Which brings me to the quandary of the tennis skirt. I recently realized that I own not one, but TWO tennis skirts that have never been worn. I literally have no reason to own such gear – I have never been on a tennis team, I don’t even fully understand the rules of the game, and let’s just say that I surpassed my athletic “peak” several years ago. Even if I decided to play a game of tennis in the near future, I would likely wear shorts or pants, not a skirt. I think that tennis skirts are lovely, but that doesn’t mean that I should own one (let alone, two)! Why would I need one? In the rare case that I am invited to a Wimbledon watch party? Halloween? On the off chance that I am invited to a yuppie-themed 40th birthday bash? (This thought has actually crossed my mind). The answer is “none of the above.”
Walking through Marshalls a couple of weeks ago, I spotted a really cute green and white tennis skirt that was calling my name. It was adorable, probably super-flattering and the colors would look great with my skin tone. I unconsciously reached in to check the price tag. Wow! 30% off! (probably because 98% of the population also has no need for a tennis skirt). It seemed like a screaming good deal. As I started to put the skirt in my basket, I stopped and thought, “What is wrong with me?” I already own two tennis skirts that I have not yet worn. I sighed and put the coveted kelly green skirt back on the rack.

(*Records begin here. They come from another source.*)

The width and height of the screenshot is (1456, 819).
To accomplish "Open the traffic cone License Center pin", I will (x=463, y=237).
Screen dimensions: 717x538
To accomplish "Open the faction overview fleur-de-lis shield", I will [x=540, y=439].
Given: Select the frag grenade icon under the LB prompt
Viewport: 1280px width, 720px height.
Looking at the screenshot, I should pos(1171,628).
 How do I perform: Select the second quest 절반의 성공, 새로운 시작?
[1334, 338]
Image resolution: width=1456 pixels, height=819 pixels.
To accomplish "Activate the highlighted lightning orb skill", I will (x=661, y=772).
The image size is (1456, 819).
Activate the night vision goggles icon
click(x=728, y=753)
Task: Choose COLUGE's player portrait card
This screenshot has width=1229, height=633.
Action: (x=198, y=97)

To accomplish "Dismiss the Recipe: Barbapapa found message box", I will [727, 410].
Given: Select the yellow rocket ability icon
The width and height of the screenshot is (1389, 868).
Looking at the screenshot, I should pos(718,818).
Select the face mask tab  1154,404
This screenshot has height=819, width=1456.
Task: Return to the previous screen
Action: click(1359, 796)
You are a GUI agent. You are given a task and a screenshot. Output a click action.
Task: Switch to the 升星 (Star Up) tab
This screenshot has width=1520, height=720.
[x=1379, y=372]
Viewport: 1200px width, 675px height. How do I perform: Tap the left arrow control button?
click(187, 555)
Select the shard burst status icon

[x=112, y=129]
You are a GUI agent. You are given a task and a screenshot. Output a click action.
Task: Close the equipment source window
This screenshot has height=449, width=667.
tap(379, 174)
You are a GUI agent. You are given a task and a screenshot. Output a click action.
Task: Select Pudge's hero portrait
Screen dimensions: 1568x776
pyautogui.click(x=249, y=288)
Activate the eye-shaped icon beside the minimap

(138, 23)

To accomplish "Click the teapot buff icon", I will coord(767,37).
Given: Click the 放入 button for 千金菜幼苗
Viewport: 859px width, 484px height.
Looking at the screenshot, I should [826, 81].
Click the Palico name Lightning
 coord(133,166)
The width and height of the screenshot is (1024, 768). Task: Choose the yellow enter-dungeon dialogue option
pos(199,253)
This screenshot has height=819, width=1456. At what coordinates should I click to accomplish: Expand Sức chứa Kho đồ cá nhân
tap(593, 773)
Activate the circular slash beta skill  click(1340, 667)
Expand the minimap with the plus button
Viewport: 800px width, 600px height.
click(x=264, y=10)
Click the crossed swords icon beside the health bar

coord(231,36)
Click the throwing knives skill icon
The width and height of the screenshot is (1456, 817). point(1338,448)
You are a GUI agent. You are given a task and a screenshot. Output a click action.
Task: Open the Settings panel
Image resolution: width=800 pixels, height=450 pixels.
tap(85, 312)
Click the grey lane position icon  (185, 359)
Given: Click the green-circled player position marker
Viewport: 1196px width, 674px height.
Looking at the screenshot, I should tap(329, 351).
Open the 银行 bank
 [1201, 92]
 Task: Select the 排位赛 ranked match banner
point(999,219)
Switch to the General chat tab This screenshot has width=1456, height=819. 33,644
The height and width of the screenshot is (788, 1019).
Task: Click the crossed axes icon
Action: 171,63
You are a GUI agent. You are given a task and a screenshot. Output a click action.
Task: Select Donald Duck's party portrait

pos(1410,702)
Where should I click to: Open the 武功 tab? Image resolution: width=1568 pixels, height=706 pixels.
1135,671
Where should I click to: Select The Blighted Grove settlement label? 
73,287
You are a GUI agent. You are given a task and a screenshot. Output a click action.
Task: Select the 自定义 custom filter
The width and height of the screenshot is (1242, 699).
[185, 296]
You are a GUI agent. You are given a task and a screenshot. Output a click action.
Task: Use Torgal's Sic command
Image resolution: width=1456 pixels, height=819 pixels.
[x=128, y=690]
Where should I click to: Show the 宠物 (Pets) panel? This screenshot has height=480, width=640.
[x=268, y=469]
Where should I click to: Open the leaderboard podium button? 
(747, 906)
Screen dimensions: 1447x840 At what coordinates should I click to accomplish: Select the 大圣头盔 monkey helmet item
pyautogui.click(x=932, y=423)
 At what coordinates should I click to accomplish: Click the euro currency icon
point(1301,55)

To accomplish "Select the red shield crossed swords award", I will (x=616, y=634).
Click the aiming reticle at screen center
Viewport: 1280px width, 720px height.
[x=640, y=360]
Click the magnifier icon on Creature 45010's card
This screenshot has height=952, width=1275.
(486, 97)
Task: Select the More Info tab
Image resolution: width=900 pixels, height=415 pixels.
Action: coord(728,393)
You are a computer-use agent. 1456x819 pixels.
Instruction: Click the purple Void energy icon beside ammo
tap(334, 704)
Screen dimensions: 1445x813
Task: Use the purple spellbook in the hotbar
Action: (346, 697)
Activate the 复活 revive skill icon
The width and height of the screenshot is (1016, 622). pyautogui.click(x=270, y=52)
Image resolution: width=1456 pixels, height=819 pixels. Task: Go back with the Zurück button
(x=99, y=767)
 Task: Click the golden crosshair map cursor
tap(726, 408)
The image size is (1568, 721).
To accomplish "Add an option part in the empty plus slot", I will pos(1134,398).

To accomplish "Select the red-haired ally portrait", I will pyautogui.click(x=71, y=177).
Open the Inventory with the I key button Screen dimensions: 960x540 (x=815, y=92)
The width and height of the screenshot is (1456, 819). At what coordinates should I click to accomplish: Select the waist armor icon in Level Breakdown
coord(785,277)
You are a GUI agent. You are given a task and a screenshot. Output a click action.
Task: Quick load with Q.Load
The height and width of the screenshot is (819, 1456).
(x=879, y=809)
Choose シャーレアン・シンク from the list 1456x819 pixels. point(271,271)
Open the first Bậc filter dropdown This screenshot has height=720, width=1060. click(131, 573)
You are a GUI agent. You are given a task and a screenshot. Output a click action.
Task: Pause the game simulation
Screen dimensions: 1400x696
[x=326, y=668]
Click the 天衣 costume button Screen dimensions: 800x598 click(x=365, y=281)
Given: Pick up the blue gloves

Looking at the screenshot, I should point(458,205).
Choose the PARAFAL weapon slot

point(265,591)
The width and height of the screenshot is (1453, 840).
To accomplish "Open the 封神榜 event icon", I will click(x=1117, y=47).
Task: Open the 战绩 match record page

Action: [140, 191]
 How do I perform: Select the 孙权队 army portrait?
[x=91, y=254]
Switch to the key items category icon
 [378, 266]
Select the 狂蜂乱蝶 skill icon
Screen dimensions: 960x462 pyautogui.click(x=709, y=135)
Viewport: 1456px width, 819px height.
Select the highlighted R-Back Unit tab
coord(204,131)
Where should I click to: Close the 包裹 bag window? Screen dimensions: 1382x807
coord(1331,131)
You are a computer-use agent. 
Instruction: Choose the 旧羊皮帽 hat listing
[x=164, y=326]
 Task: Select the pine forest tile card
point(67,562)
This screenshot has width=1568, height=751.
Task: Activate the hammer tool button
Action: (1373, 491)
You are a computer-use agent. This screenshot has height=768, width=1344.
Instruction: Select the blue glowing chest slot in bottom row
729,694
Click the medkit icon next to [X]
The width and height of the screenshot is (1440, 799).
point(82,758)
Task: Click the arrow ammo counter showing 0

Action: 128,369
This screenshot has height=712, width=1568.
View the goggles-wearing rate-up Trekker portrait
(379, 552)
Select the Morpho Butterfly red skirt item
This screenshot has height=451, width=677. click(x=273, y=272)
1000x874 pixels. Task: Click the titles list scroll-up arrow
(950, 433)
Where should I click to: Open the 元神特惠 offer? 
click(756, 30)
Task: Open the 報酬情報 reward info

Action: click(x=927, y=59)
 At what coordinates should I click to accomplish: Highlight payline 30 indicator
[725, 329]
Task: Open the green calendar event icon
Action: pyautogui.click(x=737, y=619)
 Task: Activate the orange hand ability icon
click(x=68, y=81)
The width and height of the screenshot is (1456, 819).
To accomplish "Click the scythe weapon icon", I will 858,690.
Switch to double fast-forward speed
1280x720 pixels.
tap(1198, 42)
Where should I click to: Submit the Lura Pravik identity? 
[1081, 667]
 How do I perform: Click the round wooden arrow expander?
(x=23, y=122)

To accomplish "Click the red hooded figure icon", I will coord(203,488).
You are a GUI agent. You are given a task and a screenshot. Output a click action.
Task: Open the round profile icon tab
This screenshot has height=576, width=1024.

I feel like a lot of people have “tennis skirts” in their lives. Things that they buy that end up taking up space in their closet or home that never get used or worn. Things that they are drawn to purchasing or are a “great deal” cost-wise, but they really have no need for. If we assume I have spent $30 a pop on tennis skirts, I am essentially down $60 for clothing that I have never used or worn. Sure they may have some resale value on eBay, but at the end of the day I never got any use out of these purchases. Wasting $60 is not going to break the bank by any means, but I could have spent those dollars more productively. Had I invested those funds 5 years ago, they might have grown to a larger amount – maybe $75 or $80. Alternatively, I could have purchased something that I actually got to use and enjoy that would have been worth the money. I have found that I get buyer’s remorse much more often than a sad longing for something that I decided not to purchase. If you are faced with a “tennis skirt,” I encourage you to wait 24 hours (or at least 1 hour) and give yourself time to consider if it is really a worthwhile purchase. Ask yourself – “When will I use this? Where would I wear this? How often? Would I buy it if it were not on sale?” If you have trouble answering any of those questions, you are probably looking at a “tennis skirt” (i.e. an impulse purchase) that you might regret. Remember, it doesn’t matter how low the price is or what a great bargain you got, if you purchased something you are not going to use, you just threw money away.